Applications
The scanning proton microprobe can be applied across many fields of science, from medical research to micro-electronics, in both academic and industrial environments.
Application Areas
Life Sciences
- •Metal take-up by cells, plants, etc.
- •Trace element distribution in tissues
- •Use of heavy metal traces to map biochemical activity
Materials Science
- •Micromachining
- •Composition of new materials
- •Mapping crystal quality
- •Studies of microelectronic devices
Environmental Science
- •Analysis of individual aerosol particles
- •Analysis of lake, marine and ice sediment particles
- •Pollution history by mapping take-up in shells
Earth Sciences
- •Investigation of meteorites
- •Trace element zoning in rocks
- •Trace elements in microcrystals
- •Surface weathering and diffusion
Archaeological Science
- •Trace element fingerprinting of remains, artefacts and art materials
- •External beam allows studies of large objects
Industrial
- •Diffusion in polymers
- •Contamination in production processes
- •Electrode surface studies
Case Studies
Analysis of Individual Aerosol Particles
Individual aerosol particles from industrial emissions can be characterised using PIXE microanalysis. Elemental maps at a scan size of around 50 microns reveal the composition and structure of individual particles, providing insights into pollution sources and atmospheric chemistry.

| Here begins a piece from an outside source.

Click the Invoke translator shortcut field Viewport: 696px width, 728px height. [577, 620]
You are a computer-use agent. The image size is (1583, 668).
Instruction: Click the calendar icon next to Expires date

Allen Hills Meteorite Analysis
PIXE and RBS maps of the Allen Hills meteorite at 1.75 MeV proton energy, revealing the elemental distribution within the sample. This analysis demonstrates the power of ion beam techniques for geological and planetary science investigations.
External Beam Analysis of a Gilded Cross
The external beam capability allows non-destructive analysis of large and valuable objects that cannot be placed inside a vacuum chamber. This gilded cross was analysed to determine the composition of the gilding and underlying material, demonstrating the technique for archaeological and art conservation applications.
Proton Beam Micromachining
Finely focused, penetrating high energy proton beams can be used to create deep three-dimensional microstructures in lithography resists. These examples from the Centre for Ion Beam Applications (CIBA) at the National University of Singapore demonstrate the precision achievable with proton beam writing.